- [Excerpt]:
HERE’S how the police can find out if liquid being carried by people they stop and search is harmful: tell them to pour it over themselves. DAVID BALDWIN, Milnthorpe, Cumbria. I AM SICKENED by the puerile antics on both sides of the Commons. Shut up and grow up. COLIN MacDONALD, Nottingham. WANDERLUST should be called Wanderlost. TONY WHEATLEY, Chichester, W. Sussex.

YES, it is offensive to refer to Labour activists as dogs (Mail). My two pets aren’t as badly behaved as Momentum. PHIL NORTH, Brigg, Lincs. A FOUR-DAY week for more money? Hasn’t Labour heard Mr Micawber’s advice? STEPHEN TONG, Pudsey, W. Yorks.

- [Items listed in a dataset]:

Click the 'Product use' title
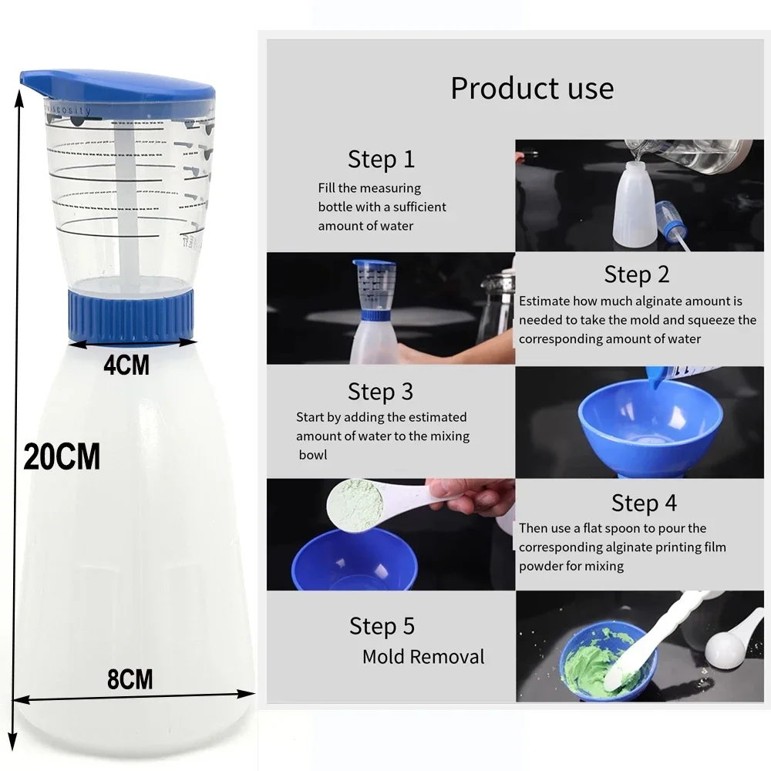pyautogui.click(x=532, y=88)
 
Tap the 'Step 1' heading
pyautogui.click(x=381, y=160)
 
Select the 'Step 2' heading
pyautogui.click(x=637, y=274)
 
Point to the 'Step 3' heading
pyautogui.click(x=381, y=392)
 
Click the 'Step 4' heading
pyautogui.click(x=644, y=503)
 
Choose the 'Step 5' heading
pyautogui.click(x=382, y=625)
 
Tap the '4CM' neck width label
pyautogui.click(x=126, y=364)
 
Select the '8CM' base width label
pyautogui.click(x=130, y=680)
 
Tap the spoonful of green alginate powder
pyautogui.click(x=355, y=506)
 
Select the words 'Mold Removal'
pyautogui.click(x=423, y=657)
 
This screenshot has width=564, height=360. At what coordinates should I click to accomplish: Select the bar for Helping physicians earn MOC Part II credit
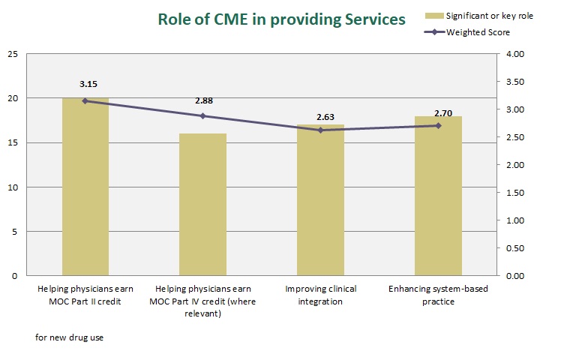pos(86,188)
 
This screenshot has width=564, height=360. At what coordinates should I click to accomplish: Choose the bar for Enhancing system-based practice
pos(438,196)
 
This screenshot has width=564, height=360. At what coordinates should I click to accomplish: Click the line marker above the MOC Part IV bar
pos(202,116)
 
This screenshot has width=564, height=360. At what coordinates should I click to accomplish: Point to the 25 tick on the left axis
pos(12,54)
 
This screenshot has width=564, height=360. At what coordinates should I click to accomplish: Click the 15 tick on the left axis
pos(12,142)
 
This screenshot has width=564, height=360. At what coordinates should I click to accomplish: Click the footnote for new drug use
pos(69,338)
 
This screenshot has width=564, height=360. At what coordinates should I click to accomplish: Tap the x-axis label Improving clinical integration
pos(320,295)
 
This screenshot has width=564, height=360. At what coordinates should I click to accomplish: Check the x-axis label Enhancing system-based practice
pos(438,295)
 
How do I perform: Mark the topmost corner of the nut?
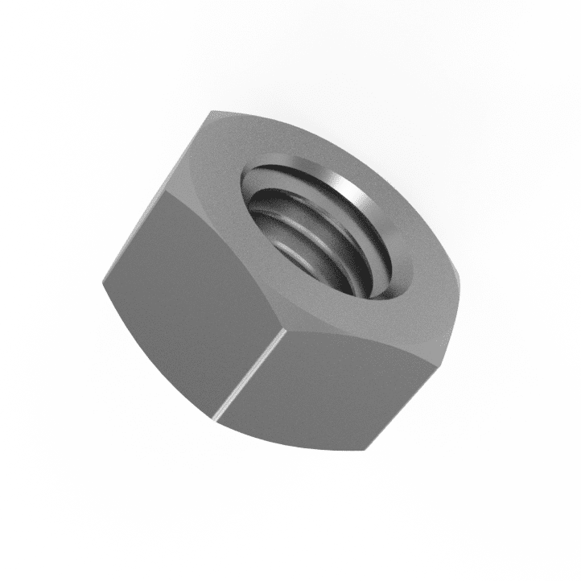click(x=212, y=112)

- [Task prompt]: Repeat the reader letters word for word from "HERE’S how the" to "Chichester, W. Sussex.".

- [Written solution]:
HERE’S how the police can find out if liquid being carried by people they stop and search is harmful: tell them to pour it over themselves. DAVID BALDWIN, Milnthorpe, Cumbria. I AM SICKENED by the puerile antics on both sides of the Commons. Shut up and grow up. COLIN MacDONALD, Nottingham. WANDERLUST should be called Wanderlost. TONY WHEATLEY, Chichester, W. Sussex.